Thomymaster

Help on regexp for _ArrayFindAll

24 posts in this topic

#1 ·  Posted (edited)

Hi

I have some code where i want to search an array for specific patterns:

Local $aTest[6] = ["0001-1.jpg", "0001-2.jpg","0001-3.jpg","0001-5.jpg", "alt 0001-11.jpg", "0001-6.jpg"]
_ArrayDisplay($aTest)
Local $aResult=_ArrayFindAll($aTest,"^[\d].*$",0,0,0,3)
_ArrayDisplay($aResult)

The results should not include the "alt 0001-11.jpg" which it does by now.
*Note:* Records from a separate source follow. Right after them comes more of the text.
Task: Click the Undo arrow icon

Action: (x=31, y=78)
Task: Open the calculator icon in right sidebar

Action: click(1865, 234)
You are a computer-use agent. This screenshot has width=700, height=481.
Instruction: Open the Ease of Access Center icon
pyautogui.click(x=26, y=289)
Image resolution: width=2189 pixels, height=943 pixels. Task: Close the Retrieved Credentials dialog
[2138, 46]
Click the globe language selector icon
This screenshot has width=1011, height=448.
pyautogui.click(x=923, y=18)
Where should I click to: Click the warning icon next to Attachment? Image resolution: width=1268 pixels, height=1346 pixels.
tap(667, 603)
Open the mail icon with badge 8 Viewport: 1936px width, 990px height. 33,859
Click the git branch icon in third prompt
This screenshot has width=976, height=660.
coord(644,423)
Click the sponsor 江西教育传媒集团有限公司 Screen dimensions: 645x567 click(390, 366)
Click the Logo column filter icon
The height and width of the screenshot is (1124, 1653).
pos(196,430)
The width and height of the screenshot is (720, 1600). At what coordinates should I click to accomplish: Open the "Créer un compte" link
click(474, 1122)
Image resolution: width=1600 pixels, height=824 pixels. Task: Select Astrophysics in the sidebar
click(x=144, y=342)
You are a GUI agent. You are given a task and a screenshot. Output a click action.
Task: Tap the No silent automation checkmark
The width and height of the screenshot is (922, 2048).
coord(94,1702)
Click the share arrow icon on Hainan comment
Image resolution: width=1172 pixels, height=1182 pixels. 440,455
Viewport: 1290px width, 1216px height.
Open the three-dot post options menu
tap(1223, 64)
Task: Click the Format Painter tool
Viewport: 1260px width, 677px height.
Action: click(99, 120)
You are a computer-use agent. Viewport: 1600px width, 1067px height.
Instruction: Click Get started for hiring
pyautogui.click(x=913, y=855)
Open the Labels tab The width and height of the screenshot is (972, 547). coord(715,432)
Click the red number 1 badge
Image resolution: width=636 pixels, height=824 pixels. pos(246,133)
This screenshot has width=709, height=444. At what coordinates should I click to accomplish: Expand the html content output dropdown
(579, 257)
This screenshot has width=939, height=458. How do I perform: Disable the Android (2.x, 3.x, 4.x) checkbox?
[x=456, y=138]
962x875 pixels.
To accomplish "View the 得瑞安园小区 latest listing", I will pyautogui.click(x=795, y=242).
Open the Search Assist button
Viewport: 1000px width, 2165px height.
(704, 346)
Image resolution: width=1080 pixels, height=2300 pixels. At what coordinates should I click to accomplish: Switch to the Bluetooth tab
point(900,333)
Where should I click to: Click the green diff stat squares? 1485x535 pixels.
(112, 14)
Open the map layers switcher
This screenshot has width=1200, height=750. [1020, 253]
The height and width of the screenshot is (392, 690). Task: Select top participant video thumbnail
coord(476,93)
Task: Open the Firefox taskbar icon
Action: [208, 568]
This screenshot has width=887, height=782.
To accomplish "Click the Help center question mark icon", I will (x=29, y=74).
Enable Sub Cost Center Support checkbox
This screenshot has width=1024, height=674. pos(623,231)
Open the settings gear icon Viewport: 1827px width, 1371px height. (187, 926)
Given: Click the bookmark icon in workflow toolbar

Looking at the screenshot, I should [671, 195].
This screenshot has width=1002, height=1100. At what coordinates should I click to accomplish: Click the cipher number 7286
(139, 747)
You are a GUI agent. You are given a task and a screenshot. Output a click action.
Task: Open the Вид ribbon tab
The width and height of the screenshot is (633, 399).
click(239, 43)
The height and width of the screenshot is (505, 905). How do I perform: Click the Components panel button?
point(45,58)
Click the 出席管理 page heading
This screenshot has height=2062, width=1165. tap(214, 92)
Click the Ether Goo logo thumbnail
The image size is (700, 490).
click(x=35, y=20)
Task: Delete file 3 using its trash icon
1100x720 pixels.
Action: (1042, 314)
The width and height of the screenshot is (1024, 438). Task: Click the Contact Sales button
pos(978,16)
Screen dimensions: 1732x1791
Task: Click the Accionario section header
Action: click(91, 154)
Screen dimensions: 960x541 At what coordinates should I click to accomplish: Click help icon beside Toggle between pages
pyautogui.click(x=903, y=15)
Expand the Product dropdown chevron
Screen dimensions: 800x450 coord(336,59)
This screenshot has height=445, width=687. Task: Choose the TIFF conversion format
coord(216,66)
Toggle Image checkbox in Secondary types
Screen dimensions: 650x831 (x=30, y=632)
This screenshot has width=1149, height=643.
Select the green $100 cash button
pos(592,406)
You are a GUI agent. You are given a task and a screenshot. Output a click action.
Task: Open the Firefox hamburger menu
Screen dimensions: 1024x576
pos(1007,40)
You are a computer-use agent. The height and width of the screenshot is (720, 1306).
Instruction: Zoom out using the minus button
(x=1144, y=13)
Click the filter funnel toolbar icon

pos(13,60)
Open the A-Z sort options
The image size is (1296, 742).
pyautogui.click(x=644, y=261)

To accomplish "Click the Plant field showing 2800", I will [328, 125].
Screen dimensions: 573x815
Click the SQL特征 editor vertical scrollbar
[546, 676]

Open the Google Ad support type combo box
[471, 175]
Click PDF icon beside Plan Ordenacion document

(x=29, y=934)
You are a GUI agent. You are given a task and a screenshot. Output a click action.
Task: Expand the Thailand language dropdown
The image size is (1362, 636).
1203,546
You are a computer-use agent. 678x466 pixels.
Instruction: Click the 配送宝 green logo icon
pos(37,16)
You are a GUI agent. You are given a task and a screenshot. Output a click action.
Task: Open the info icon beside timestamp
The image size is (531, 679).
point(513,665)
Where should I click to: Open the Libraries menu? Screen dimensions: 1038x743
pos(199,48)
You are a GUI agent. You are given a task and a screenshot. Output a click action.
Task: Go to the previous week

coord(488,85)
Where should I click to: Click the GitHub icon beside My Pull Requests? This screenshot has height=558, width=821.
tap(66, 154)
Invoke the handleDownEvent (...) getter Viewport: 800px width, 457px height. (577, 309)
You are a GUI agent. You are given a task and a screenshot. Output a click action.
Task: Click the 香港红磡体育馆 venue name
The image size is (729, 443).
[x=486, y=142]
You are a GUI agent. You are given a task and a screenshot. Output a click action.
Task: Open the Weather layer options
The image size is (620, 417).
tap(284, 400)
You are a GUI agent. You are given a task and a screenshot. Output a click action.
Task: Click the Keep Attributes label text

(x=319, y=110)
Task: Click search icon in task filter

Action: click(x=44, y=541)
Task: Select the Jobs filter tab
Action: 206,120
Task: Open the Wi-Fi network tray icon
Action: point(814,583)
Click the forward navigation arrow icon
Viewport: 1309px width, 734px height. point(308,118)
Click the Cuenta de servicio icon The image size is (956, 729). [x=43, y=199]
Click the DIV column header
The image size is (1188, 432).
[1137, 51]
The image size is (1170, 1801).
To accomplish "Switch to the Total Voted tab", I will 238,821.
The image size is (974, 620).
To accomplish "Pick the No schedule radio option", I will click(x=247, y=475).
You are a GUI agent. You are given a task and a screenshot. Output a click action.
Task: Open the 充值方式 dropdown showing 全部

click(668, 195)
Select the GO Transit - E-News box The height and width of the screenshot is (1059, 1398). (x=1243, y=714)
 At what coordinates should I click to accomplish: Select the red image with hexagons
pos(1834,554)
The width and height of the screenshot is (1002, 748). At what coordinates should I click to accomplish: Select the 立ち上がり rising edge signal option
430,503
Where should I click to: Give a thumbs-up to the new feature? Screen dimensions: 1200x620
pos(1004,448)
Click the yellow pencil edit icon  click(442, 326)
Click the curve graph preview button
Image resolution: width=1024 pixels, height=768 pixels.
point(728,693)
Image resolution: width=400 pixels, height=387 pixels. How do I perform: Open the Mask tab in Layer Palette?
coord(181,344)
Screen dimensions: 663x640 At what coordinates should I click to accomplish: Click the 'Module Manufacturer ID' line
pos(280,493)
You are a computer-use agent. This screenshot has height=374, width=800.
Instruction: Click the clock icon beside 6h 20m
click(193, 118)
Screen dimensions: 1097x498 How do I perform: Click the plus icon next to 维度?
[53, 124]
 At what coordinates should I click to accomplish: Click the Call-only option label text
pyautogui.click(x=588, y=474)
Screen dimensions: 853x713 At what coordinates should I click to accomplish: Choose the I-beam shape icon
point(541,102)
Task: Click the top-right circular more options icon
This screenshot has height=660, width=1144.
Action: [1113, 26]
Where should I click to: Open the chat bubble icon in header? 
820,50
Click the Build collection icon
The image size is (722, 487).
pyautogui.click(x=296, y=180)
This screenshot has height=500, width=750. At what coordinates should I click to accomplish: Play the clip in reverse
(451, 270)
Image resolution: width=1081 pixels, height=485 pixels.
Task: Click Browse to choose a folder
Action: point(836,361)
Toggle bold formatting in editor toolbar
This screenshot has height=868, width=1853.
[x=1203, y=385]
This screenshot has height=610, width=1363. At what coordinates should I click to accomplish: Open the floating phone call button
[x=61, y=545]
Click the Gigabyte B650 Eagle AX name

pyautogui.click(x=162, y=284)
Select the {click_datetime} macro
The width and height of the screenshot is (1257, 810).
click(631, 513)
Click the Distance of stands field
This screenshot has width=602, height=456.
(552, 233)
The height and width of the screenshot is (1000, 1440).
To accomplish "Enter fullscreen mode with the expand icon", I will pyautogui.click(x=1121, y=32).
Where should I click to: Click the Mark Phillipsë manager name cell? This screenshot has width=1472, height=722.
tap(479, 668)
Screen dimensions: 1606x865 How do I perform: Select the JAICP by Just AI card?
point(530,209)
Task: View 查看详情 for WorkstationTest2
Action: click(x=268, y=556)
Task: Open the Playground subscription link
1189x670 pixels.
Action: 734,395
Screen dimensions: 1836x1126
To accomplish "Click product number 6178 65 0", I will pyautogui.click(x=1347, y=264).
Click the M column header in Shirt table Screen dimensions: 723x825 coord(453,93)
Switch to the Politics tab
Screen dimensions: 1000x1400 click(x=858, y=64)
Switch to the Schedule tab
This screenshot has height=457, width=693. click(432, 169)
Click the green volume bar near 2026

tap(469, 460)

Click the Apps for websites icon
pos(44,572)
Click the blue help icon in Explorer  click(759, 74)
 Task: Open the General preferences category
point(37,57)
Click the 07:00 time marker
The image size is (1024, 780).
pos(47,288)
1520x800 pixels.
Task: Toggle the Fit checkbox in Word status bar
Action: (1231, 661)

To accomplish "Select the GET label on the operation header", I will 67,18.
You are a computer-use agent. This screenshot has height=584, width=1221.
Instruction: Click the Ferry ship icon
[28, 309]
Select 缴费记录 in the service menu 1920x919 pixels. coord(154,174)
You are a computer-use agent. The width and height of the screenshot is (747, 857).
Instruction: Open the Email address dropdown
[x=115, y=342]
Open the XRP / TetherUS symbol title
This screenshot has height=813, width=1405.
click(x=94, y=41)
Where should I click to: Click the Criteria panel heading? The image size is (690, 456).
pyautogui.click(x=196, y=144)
The "0001" comes from a variable $sPrefix

To make the search more failure-tolerant, i only want the results that match:

<$sPrefix: unlimited number of numberic characters from 0 to 9>-<only one numberic character from 0 to 9>.jpg

I cannot figure out how to construct the regexp, my problem is the "-" which needs to be in between the 2 numeric values as well as the ".jpg" in the end.

Additionally i don't know how to integrate the variable in the regexp.

 

Best,

Thomas

Edited by Thomymaster

Share this post


Link to post
Share on other sites



"(?i)^" & $prefix & "\-\d\.jpg"

Matches any lower- or uppercase jpg combinations as well.


This wonderful site allows debugging and testing regular expressions (many flavors available). An absolute must have in your bookmarks.
Another excellent RegExp tutorial. Don't forget downloading your copy of up-to-date pcretest.exe and pcregrep.exe here
RegExp tutorial: enough to get started
PCRE v8.33 regexp documentation latest available release and currently implemented in AutoIt beta.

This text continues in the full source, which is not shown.